Among the major difficulties in protein structure prediction is the roughness of the energy landscape that must be searched for the global energy minimum. To address this issue, we have developed a novel Monte Carlo algorithm called parallel hyperbolic sampling (PHS) that logarithmically flattens local high‐energy barriers and, therefore, allows the simulation to tunnel more efficiently through energetically inaccessible regions to low‐energy valleys. Here, we show the utility of this approach by applying it to the SICHO (SIde‐CHain‐Only) protein model. For the same CPU time, the parallel hyperbolic sampling method can identify much lower energy states and explore a larger region phase space than the commonly used replica sampling (RS) Monte Carlo method. By clustering the simulated structures obtained in the PHS implementation of the SICHO model, we can successfully predict, among a representative benchmark 65 proteins set, 50 cases in which one of the top 5 clusters have a root‐mean‐square deviation (RMSD) from the native structure below 6.5 Å. Compared with our previous calculations that used RS as the conformational search procedure, the number of successful predictions increased by four and the CPU cost is reduced.
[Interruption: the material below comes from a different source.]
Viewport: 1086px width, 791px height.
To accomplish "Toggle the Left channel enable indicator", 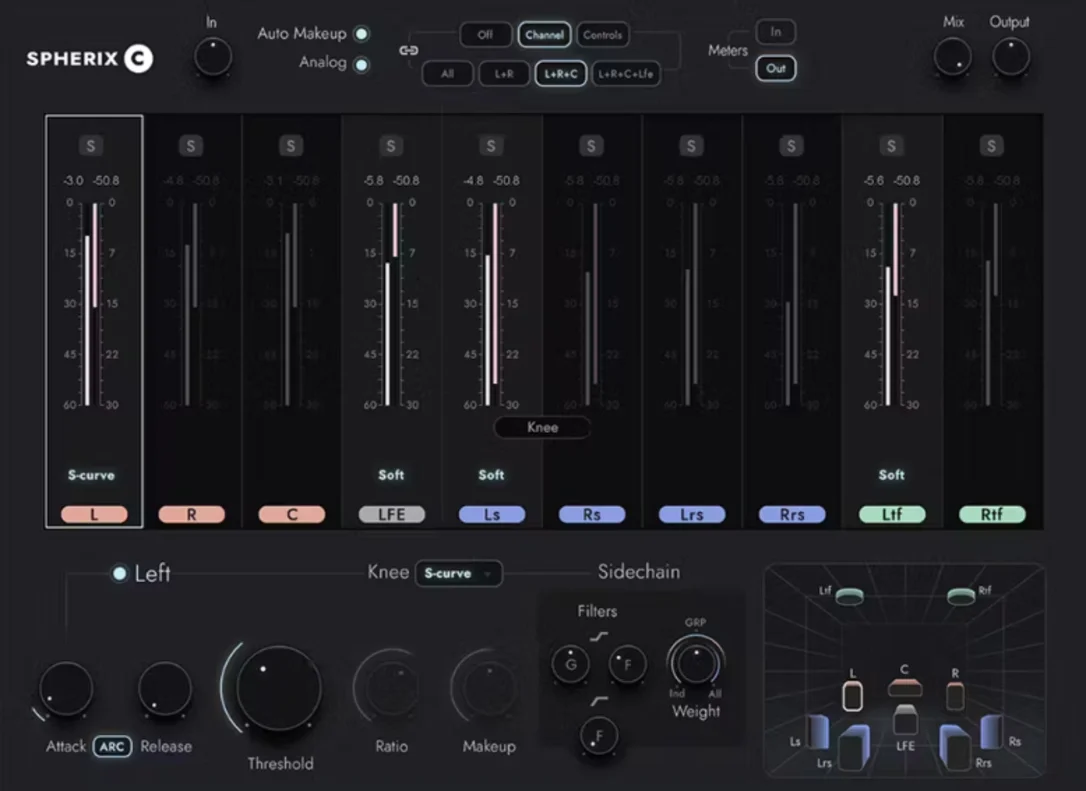I will tap(119, 574).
By comparing the structure clusters produced by both PHS and RS, we find a strong correlation between the quality of predicted structures and the minimum relative RMSD (mrRMSD) of structures clusters identified by using different search engines. This mrRMSD correlation may be useful in blind prediction as an indicator of the likelihood of successful folds. Proteins 2002;48:192–201. © 2002 Wiley‐Liss, Inc.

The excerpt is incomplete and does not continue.